According to Resmi Gazette, the country’s official journal, the Central Bank of the Republic of Turkey has now imposed a ban on crypto-holders using their digital assets for payments, in addition to preventing payment providers from adding funds to their digital wallets at crypto-exchanges. In what is hugely significant legislation, the Central Bank of Turkey (CBRT) said that cryptocurrencies and other such digital assets based on distributed ledger technology cannot be used, directly or indirectly, as instruments of payment w.e.f 30 April.
“Payment service providers will not be able to develop business models in a way that crypto assets are used directly or indirectly in the provision of payment services and electronic money issuance, and will not be able to provide any services related to such business models.”

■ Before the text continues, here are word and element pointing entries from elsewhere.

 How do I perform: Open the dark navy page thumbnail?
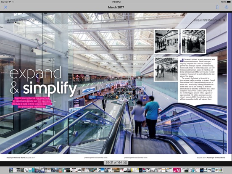(x=201, y=170)
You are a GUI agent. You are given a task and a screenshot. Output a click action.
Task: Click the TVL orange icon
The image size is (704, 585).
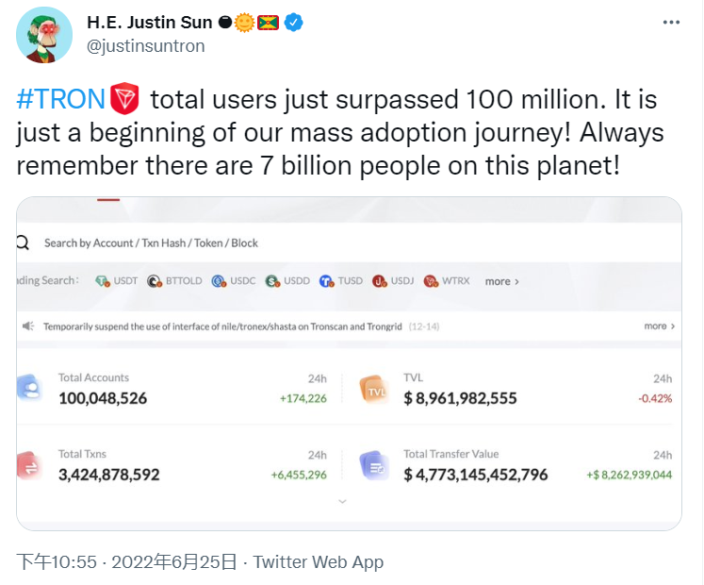(x=373, y=389)
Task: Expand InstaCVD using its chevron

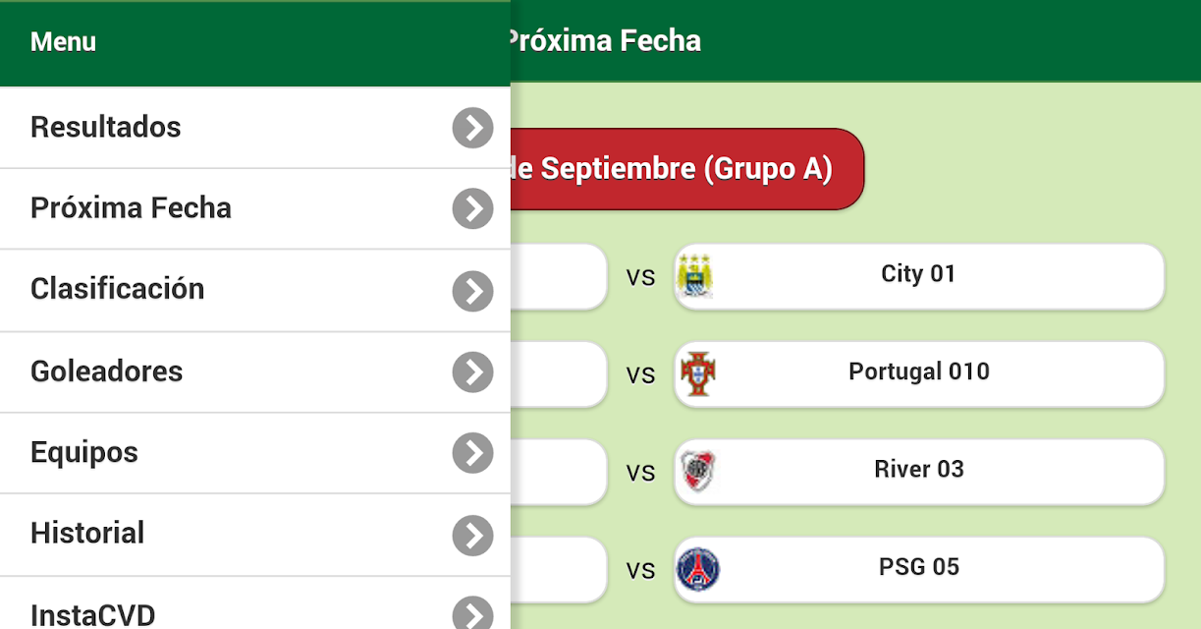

Here, it’s important to note that while banks are excluded from the regulations, which means that users can still deposit Turkish lira on crypto-exchanges using wire transfers from their bank accounts, payment providers will be unable to provide deposit or withdrawal services for crypto-exchanges.
Payment providers and digital wallets have been widely used in Turkey to transfer fiat funds to crypto-exchanges and vice versa. A weaker Turkish lira and inflation pressure also had driven up demand for the cryptocurrency. Just recently, Binance partnered with local payment provider Papara after it first entered the Turkish market to provide a lira onramp for several different cryptocurrencies. Even Ripplenet member KFH launched cross-border payments to Turkey.
What this new regulation means is that users have two weeks to clear their balances if they exclusively use payment providers as fiat-to-crypto-gateways. The CBRT said that the ban was motivated by a lack of “central authority regulations” and “supervision mechanisms” for cryptocurrencies and other similar digital assets. Furthermore, the central bank added,
“Among other risks, cryptocurrencies “may cause non-recoverable losses for the parties to the transactions due to the lack of regulation.”
Historically, the Turkish government has always had a tight grip on the payment ecosystem. In 2016, Turkey banned major global payment provider PayPal. Last month, the Turkish Ministry of Treasury and Finance announced their intentions to monitor the crypto-ecosystem and work with the Central Bank, Banking Regulation and Supervision Agency, and Capital Markets Board to regulate crypto.
Turkey’s crypto and blockchain ecosystem welcomed 2020 with big ambitions and a strong track record from 2019, which was its best year ever in terms of adoption. BtcTurk, a leading local crypto-exchange, announced in August that over 1 million users were trading on the platform.
It was the volatile activity of the Turkish lira that attracted the attention of global markets in 2020 and fueled the asset class’s popularity in the country. In fact, according to the ‘Cryptocurrency Research Report,’ the number of crypto-owners in Turkey is over 2.4 million, or around 3% of the population.